Michael Glueck completed his doctorate in computer science at the University of Toronto under the supervision of Dr. Daniel Wigdor and Dr. Fanny Chevalier. His bachelor’s and master’s degrees in computer science were also earned at the University of Toronto and his master’s thesis (“A Model of Navigation for Very Large Data Views”)
was supervised by Dr. Wigdor. He received a Michael A. J. Sweeney “best paper” award for a co-authored HCI paper at the Graphics Interface conference in 2013, a best paper award and an honorable mention award for two papers at the ACM CHI 2016 conference, and an honorable mention for a paper at the IEEE VIS (VAST) conference in 2017. During his research he worked at Autodesk Research, where he is currently a Principal Research Scientist.

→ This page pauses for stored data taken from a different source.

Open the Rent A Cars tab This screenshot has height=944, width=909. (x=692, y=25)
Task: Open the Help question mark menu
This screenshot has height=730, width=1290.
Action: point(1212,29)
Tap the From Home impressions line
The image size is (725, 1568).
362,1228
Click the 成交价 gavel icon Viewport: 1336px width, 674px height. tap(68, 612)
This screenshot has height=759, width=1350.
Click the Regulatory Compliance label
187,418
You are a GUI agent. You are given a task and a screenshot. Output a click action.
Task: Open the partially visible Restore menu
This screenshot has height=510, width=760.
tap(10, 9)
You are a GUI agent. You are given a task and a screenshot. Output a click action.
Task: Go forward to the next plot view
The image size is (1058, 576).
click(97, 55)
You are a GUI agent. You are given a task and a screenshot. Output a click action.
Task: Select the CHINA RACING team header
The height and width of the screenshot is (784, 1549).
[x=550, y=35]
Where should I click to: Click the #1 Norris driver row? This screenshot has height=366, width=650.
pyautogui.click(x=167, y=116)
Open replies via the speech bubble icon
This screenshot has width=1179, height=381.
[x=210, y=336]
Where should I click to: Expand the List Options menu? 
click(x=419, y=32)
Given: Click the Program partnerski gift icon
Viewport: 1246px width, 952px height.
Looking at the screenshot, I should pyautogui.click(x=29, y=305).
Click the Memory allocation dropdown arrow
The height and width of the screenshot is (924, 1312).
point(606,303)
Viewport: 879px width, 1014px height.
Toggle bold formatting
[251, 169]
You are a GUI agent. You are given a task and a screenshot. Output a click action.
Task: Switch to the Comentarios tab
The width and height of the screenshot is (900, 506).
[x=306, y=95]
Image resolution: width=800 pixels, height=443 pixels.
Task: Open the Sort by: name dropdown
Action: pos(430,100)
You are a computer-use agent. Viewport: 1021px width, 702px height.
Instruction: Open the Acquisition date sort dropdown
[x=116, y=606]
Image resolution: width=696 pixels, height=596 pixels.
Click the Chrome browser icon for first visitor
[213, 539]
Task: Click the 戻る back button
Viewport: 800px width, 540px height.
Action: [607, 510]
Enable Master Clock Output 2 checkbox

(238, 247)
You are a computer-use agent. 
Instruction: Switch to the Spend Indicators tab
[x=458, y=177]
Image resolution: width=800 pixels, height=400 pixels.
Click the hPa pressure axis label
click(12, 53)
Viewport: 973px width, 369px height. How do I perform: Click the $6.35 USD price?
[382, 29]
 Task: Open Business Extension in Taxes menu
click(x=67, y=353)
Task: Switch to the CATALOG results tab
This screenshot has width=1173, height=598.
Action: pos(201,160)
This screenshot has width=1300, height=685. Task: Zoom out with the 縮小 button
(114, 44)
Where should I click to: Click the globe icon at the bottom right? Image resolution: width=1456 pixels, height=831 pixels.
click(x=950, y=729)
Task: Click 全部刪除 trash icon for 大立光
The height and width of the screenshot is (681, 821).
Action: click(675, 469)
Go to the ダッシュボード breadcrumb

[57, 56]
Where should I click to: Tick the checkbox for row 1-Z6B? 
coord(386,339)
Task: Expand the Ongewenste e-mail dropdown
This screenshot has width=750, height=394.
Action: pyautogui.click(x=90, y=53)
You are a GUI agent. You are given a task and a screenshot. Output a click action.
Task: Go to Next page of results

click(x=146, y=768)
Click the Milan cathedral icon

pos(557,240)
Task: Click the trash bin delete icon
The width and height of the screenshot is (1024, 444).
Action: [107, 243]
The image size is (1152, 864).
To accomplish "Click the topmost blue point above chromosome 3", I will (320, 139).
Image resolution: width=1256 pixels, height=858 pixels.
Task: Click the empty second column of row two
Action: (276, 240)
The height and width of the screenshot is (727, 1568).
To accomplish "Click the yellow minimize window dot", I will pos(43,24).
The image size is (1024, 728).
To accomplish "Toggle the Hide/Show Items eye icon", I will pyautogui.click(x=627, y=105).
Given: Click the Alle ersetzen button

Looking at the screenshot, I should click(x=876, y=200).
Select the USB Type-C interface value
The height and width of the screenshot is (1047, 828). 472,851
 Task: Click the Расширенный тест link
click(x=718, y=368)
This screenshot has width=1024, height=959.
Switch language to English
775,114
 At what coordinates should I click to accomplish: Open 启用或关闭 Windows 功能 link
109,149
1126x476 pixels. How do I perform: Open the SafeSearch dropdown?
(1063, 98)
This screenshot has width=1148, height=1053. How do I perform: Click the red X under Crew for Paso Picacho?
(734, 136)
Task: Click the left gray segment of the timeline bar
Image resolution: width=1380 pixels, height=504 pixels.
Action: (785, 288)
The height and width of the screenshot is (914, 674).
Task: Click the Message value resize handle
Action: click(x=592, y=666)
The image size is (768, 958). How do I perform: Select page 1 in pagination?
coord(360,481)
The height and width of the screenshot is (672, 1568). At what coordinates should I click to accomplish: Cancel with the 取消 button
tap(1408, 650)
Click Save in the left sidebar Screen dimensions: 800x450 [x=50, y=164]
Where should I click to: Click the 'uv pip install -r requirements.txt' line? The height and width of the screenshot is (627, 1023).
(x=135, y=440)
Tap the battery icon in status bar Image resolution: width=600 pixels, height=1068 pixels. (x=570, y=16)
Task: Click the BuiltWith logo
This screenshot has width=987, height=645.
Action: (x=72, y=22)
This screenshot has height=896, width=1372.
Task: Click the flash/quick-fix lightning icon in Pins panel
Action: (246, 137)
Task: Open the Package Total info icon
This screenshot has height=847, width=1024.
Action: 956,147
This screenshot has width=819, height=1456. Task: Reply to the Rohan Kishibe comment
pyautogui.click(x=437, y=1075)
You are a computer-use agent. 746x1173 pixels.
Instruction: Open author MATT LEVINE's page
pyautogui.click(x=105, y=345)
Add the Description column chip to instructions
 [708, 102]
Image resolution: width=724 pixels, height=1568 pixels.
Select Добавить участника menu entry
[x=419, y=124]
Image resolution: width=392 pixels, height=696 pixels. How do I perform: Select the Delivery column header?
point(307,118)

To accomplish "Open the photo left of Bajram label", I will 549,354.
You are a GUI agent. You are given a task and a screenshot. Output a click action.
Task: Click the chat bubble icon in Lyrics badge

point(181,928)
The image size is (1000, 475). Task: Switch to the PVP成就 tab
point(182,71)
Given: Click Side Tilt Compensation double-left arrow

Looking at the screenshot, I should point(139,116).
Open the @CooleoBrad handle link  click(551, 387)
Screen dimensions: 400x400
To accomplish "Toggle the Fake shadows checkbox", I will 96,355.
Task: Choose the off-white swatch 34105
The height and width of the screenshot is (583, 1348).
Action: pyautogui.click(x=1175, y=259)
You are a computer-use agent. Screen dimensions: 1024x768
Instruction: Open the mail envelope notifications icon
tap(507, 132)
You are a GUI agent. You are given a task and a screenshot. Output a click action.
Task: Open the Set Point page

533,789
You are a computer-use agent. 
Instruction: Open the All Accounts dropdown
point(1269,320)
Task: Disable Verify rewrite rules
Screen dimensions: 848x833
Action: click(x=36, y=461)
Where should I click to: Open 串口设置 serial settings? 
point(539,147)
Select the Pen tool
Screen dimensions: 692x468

Michael is the first academic great-grandchild of Bill Buxton’s to win the Best Canadian HCI Dissertation Award. (Daniel Vogel, an academic grandchild of Bill Buxton’s and Michael’s academic uncle, received the award the first year it was offered.)
Funding from an anonymous donor established this award in 2011 in honour of Bill Buxton, a Canadian researcher, designer, and musician who has done much to promote excellence in the field of Human-Computer Interaction, both within Canada and internationally. Bill challenges how academics and practitioners think, and he inspires them to do things differently. He is a true advocate for Human-Computer Interaction.
The award is determined through a juried process by a selection committee consisting of accomplished researchers in Human-Computer Interaction. This year, the jury was Dr. Parmit Chilana (Simon Fraser University), Dr. Tony Tang (University of Calgary), and Dr. Carl Gutwin (University of Saskatchewan) who facilitated the process.